It should increase short-term, especially against commodity currencies such as the Canadian and Australian dollars. The euro could instead decline below the important support line at 1.30. New political leaders in France and Greece increase risk in an already risky environment.
Was it so bad?
In April, non-farm payroll rose a tiny 115,000 (145,000 expected), way below the safe heaven benchmark of 150,000/200,000. The participation rate is slumping to 63.6%, the lowest level since the recession of 1981. Although the contraction was substantial, lots of weakness was in construction, after the supportive mild winter. In effect, initial claims fell 365,000 in the last week of April, eventually anticipating stronger results ahead. March profits were revised-up in the private sector by 45,000. The numbers are in line with current growth (around 2.5%) and gains in productivity (0.9%). Apparently, companies still prefer to rise the hours worked or to hire in-house part-timers instead of new workers. April data confirms also that the unemployment rate is in a down-trend. At 8.1%, it reached the lowest level of the past three years and the decline should persist for few more months, if history repeats itself.
The economy is still moving, but remains fragile. The services ISM index printed 53.5 in April from 56 in March. The manufacturing index increased instead to 54.8 from 53.4. Lastly, the capacity utilization is at 78.6%. The G.D.P. grew only +2.2% last quarter. Results are similar to 2011 data of 2.1%. How this time can be different? Growth has spread across various areas. As an example, final sales and domestic final sales increased faster than the previous quarter. Consumer spending rose 2.9%, while real business fixed investment fell 2.1. Latest data just reversed previous quarter numbers. As opposed to last year, when the CPI rose 4.4% in the first quarter, the Consumer Price Index should be around 1.4% in the first three months 2012. The oil market is retracing from the highs. Long speculative positions held by futures funds, are at record high. Unusually, it is a good indicator of important turning points
The two dollars are correcting.
What could happen now? Risk aversion should support the U.S. dollar, increase bond prices and penalize stocks over the short-term. According to the C.O.T. report (Commitment of Traders), larger speculators (mainly futures funds) are massively short the U.S. dollar against the Australian and the Canadian counterparts. They have also heavily bet for a decline of the 10 Year Treasury Note futures. What is left to sell, if all major players are involved? In addition, the decision of the Australian Central Bank to cut interest rates by 50 basis points to 3.75% last week took the financial community by surprise. It gave the impression the R.B.A. is very concerned about short-term growth perspectives and wants to act preventively against a deterioration of the economic climate in China and in Europe. AUS/USD could fall to 1.0140/1.0040.
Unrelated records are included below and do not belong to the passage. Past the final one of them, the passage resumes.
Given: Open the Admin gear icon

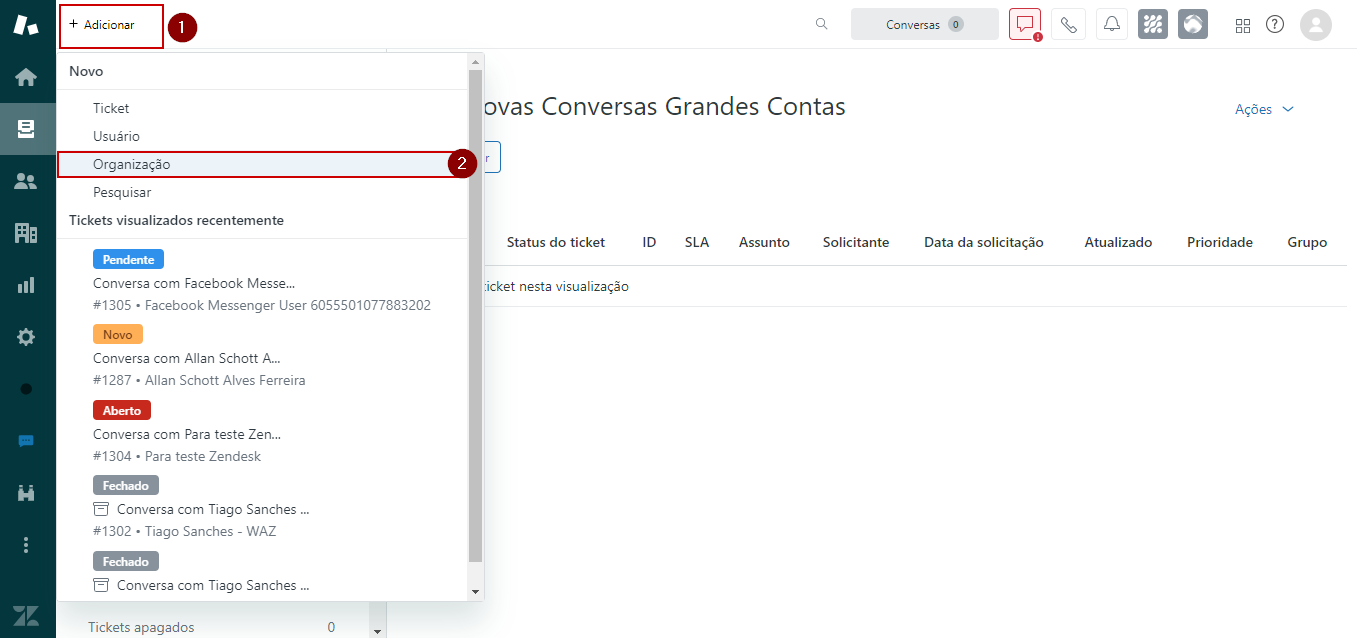Looking at the screenshot, I should (x=26, y=337).
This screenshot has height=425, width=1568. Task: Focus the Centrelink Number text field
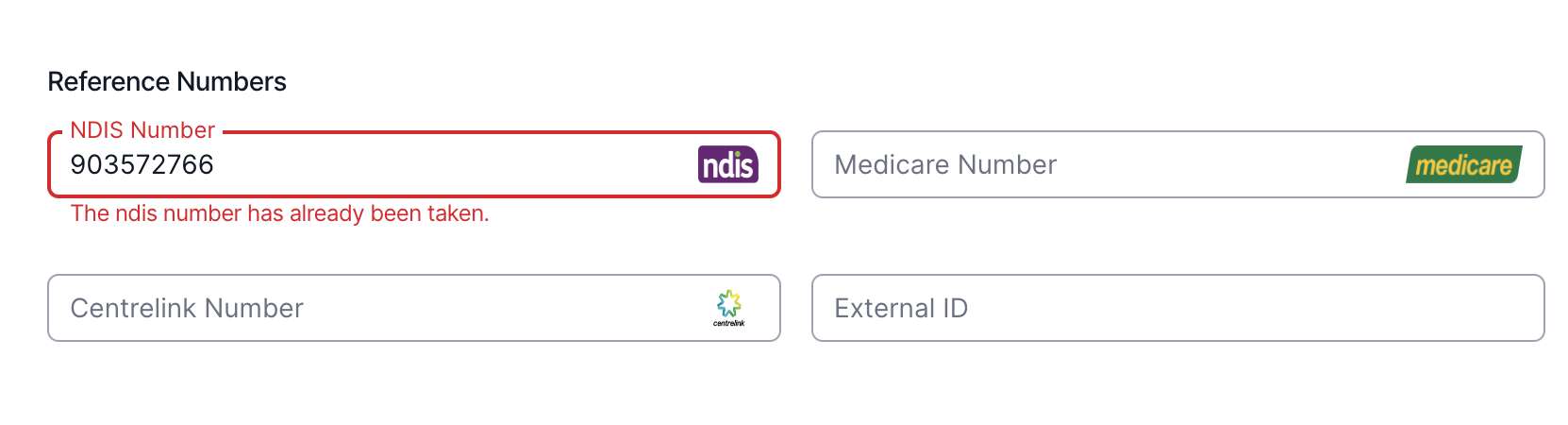[414, 308]
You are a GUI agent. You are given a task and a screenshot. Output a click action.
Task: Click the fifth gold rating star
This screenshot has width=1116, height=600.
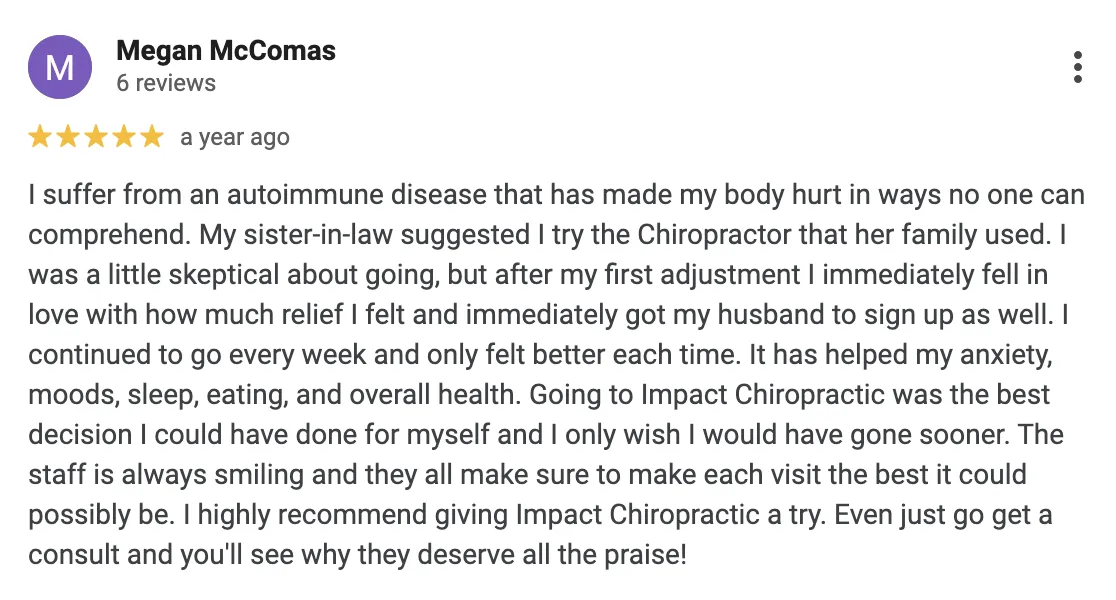(x=152, y=137)
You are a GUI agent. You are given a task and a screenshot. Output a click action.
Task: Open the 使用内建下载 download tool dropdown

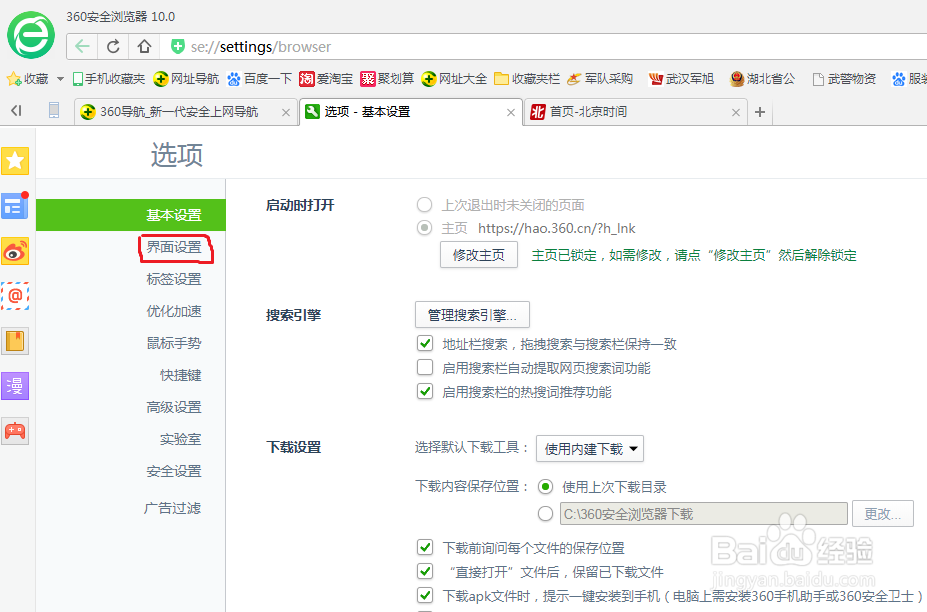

The Canadian economy should instead outperform the U.S. economy over the medium-term supported by positive export numbers and the vast commodity sector. Nevertheless, the correction of raw material prices is weighing on the currency short-term. USD/CAD is targeting 1.0030/1.01. Finally, in Europe, the prospective of new leaders in France and Greece increases uncertainty, while the continent is in recession. In April, the PMI index fell to 46.9, the lowest level since the end of 2011. Now, consolidating public finances across the euro zone becomes quite impossible. Growth is expected. President Draghi addressed the issue during the Governing Council meeting in Barcelona. The E.C.B. could cut rates again, if data will be disappointing in the coming months. However, governments have to do most of the work. EUR/USD should target 1.30 and eventually 1.28/1.26 in the coming weeks.